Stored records
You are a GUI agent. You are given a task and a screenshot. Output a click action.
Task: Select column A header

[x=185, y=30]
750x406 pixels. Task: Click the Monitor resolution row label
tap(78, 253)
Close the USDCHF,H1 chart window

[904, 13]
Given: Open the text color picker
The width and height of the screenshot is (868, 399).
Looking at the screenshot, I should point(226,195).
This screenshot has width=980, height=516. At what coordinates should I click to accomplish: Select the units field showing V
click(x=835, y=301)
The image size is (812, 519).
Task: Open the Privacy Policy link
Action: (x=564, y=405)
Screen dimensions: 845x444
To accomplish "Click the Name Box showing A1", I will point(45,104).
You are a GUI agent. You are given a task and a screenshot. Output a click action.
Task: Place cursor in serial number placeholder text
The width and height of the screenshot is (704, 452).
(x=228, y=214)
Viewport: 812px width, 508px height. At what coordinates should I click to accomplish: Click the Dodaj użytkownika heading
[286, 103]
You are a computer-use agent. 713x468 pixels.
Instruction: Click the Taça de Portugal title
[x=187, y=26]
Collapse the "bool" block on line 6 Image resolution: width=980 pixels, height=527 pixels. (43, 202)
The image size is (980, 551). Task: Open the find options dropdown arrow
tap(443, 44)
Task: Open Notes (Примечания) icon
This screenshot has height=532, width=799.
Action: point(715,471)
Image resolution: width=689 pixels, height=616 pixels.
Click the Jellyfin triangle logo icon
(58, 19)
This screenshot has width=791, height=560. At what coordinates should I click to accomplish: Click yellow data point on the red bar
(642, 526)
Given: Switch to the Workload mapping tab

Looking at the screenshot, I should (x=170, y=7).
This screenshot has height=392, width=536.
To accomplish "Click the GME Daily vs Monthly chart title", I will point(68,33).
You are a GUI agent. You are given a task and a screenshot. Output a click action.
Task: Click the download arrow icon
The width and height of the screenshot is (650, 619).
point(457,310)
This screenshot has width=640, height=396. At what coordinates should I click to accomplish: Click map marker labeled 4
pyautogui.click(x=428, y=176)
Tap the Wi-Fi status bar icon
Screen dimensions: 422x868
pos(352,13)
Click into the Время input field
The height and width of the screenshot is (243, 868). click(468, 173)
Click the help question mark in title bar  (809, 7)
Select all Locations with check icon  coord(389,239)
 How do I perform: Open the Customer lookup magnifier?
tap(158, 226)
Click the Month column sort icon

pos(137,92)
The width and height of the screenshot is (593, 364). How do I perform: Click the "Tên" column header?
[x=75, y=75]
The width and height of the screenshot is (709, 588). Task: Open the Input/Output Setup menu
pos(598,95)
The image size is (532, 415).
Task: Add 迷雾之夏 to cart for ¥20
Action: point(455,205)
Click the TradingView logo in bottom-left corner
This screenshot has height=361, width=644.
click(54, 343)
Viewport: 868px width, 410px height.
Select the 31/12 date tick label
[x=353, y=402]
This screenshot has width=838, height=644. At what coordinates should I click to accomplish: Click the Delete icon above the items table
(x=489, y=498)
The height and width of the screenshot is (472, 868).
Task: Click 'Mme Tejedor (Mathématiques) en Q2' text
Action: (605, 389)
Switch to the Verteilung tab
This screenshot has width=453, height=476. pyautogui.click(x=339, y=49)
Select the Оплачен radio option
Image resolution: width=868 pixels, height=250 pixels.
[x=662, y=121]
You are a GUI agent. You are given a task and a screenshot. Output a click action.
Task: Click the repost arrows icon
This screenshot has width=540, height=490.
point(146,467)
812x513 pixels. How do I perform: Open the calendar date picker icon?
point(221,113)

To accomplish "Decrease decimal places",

> **WHAT THE TASK REQUIRES**:
Copy every line from the entries that contains the word "will".

> **TASK RESULT**:
To accomplish "Click the Name Box showing A1", I will point(45,104).
To accomplish "Click the GME Daily vs Monthly chart title", I will point(68,33).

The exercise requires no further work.